2002-10-22 Thread Nick Patavalis
On Tue, Oct 22, 2002 at 06:16:31PM -0400, Greg A. Woods wrote:
 It's not really safe to use normal branches in a vendor-branched
 module, at least not one in which you plan to do more cvs imports to
 the vendor branch.
 

What do you mean!?! That if I create a branch (a normal branch), and
latter do a cvs import, then files on the *branch* can be affected?
In effect, that after the import a user checking out from the branch
might get files from the newer vendor version? If this is so,
then... well, this makes vendor-sources tracking (importing) almost
useless!! I thought that I could always create a branch, ask the
developer to work in it (instead of the trunk), and when when the
trunk has stabilized ask them to switch back to the trunk. If this is
not possible, then the whole idea of tracking 3rd party sources is
unrealistic!

 I've not tried to very carefully create a branch only on the trunk and
 to merge up the head of the vendor branch to this branch, and then to
 do an import and to do a merge on a branch.

huh?

 If that's the case then you would be better off to forget cvs
 import and simply always do full merges on a normal branch
 created for the vendor (where you manually check in and manually tag
 new vendor releases instead of importing them).

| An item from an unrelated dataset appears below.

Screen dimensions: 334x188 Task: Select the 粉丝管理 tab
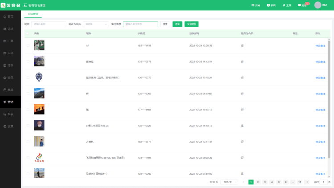click(x=33, y=14)
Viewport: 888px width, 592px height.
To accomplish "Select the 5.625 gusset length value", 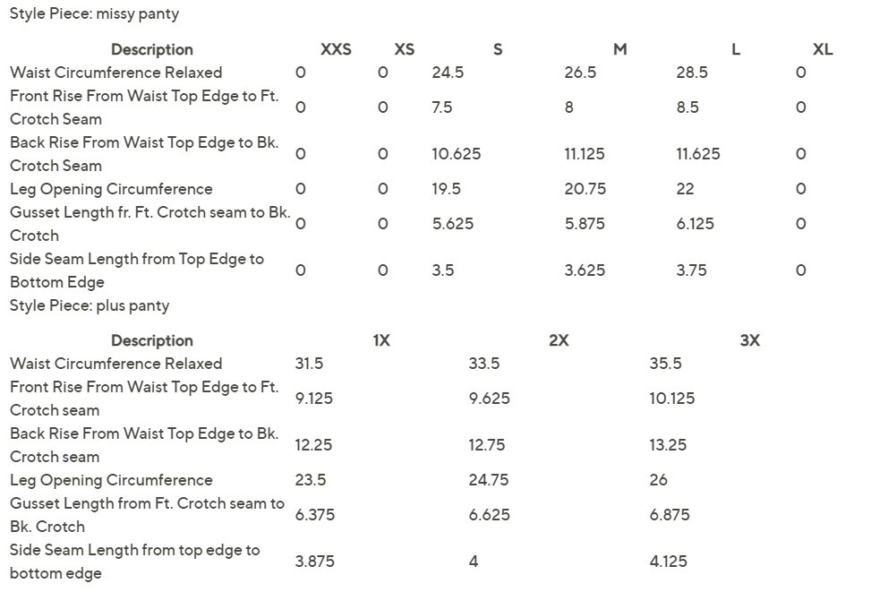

How could you do this? When you get new sources from the vendor you
hand-import (i.e. manually commit) them to the normal-vendor
branch (assuming it only contains sources form the previous vendor
version, and no local changes). This means that you have to sort out
which files were added and which files were deleted manually, or write
a script for this. This far I understand. Then what you do about
local changes. I don't quite get your scheme.